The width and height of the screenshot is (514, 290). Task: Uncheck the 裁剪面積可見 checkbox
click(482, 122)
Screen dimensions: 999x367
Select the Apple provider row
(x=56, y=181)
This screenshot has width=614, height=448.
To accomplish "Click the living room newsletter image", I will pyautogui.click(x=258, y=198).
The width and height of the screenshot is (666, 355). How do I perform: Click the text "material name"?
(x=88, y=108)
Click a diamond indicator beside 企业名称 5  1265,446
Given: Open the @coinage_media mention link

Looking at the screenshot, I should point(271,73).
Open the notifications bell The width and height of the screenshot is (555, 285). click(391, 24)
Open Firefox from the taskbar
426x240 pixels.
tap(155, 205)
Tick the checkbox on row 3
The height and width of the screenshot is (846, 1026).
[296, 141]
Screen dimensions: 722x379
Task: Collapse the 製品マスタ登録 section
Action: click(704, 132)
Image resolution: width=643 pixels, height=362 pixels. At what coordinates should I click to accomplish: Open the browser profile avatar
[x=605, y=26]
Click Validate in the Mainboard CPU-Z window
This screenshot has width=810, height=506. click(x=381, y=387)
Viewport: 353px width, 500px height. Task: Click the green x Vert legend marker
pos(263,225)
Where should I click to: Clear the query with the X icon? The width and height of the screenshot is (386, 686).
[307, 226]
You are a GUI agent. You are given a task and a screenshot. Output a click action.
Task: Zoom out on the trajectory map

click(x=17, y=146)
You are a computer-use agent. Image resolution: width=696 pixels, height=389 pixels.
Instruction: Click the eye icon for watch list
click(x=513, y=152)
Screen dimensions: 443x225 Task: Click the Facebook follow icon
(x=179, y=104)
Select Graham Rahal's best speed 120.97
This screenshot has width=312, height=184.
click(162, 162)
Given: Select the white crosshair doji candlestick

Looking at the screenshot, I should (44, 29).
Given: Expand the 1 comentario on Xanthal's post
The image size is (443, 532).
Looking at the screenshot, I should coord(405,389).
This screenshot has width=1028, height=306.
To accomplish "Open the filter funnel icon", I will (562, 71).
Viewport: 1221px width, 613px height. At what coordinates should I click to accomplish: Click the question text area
········
* EXERCISE REQUIREMENTS
Reproduce the part of the listing that opens with the line containing "Given: Expand the" and runs through the end of the listing, substituting "sort arrow icon" for "filter funnel icon" and leaving everything else unchanged.

* EXERCISE RESULT
Given: Expand the 1 comentario on Xanthal's post
The image size is (443, 532).
Looking at the screenshot, I should coord(405,389).
This screenshot has width=1028, height=306.
To accomplish "Open the sort arrow icon", I will (562, 71).
Viewport: 1221px width, 613px height. At what coordinates should I click to accomplish: Click the question text area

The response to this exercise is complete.